* **Task item**:
Repeat word for word a part of the text on dental care access: begin at the words "Alongside with expanding" and stop after "of true need.".

* **Given text**:

Proposed Solutions to Bridge the Gap in Oral Healthcare Accessibility

Since my last post, I have spent considerable time investigating the proposed solutions to bridge this oral healthcare gap. While the facts and figures warrant a change in health policy, what would a feasible, effective change look like? Some experts in the field suggest community-based sealant and fluoride programs. Dental sealants are clear plastic coating applied to molars (the teeth most likely to get cavities), can be applied by hygienists or dentists, and require little equipment. Fluoride can be added to a community water supply or administered as a mouth rinse to strengthen the enamel (outer, protective coating) of teeth. Both options save far more money in dental treatment costs, which can include Medicaid dollars and therefore save the States considerable funding.

Some of my sources also pushed for more interdisciplinary collaboration between medical and dental professionals. Most patients see medical providers earlier and more frequently than dentists, so adding some basic dental screening and education in medical offices may improve dental outcomes and encourage more patients to seek primary dental care.

Alongside with expanding the reach of dental services in other disciplines, many support an increase in the dental workforce itself. During my research I found examples of scholarship programs which pay off the rising student loans of new dentists in exchange for a commitment to work in an underserved area for at least two years. Organizations such as these are doing important work in motivating dental professionals to take their skills to places of true need.

A last and perhaps most significant recommendation for increasing dental care access is to maintain reasonable Medicaid policies. It has been shown that state policies affect the frequency of an individual’s visits to the dentist: less Medicaid patients see a dental provider when benefits are cut from state budgets and more Medicaid patients see a dental provider when their benefits are expanded. To ensure consistent financial access for individuals ensured through public insurance programs, states need to establish steady reimbursement rates that are high enough to cover the cost of dental care, encouraging broader Medicaid participation by dentists.

* **Supplied material**:
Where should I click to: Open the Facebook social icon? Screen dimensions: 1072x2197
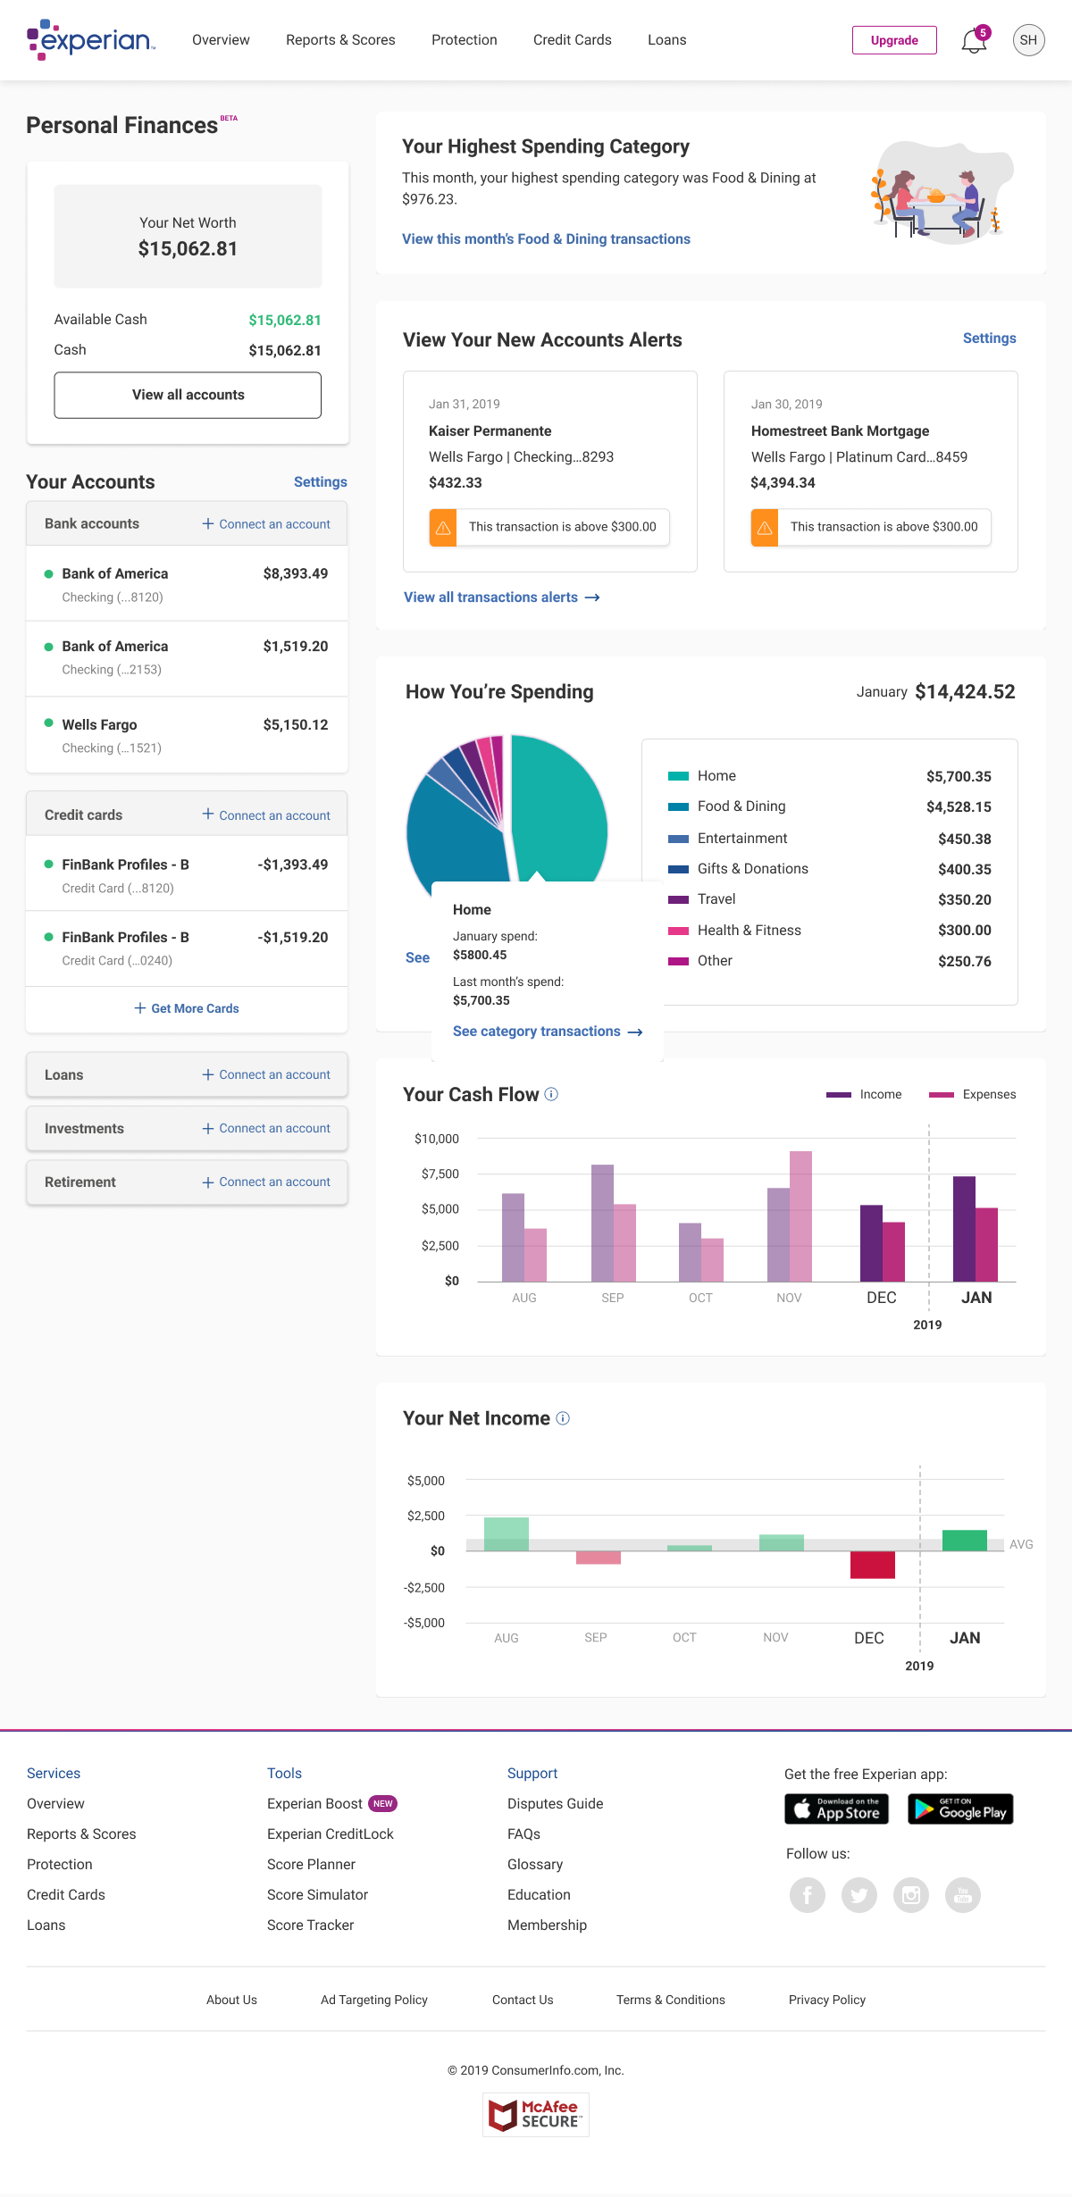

* **Solution for this problem**:
Alongside with expanding the reach of dental services in other disciplines, many support an increase in the dental workforce itself. During my research I found examples of scholarship programs which pay off the rising student loans of new dentists in exchange for a commitment to work in an underserved area for at least two years. Organizations such as these are doing important work in motivating dental professionals to take their skills to places of true need.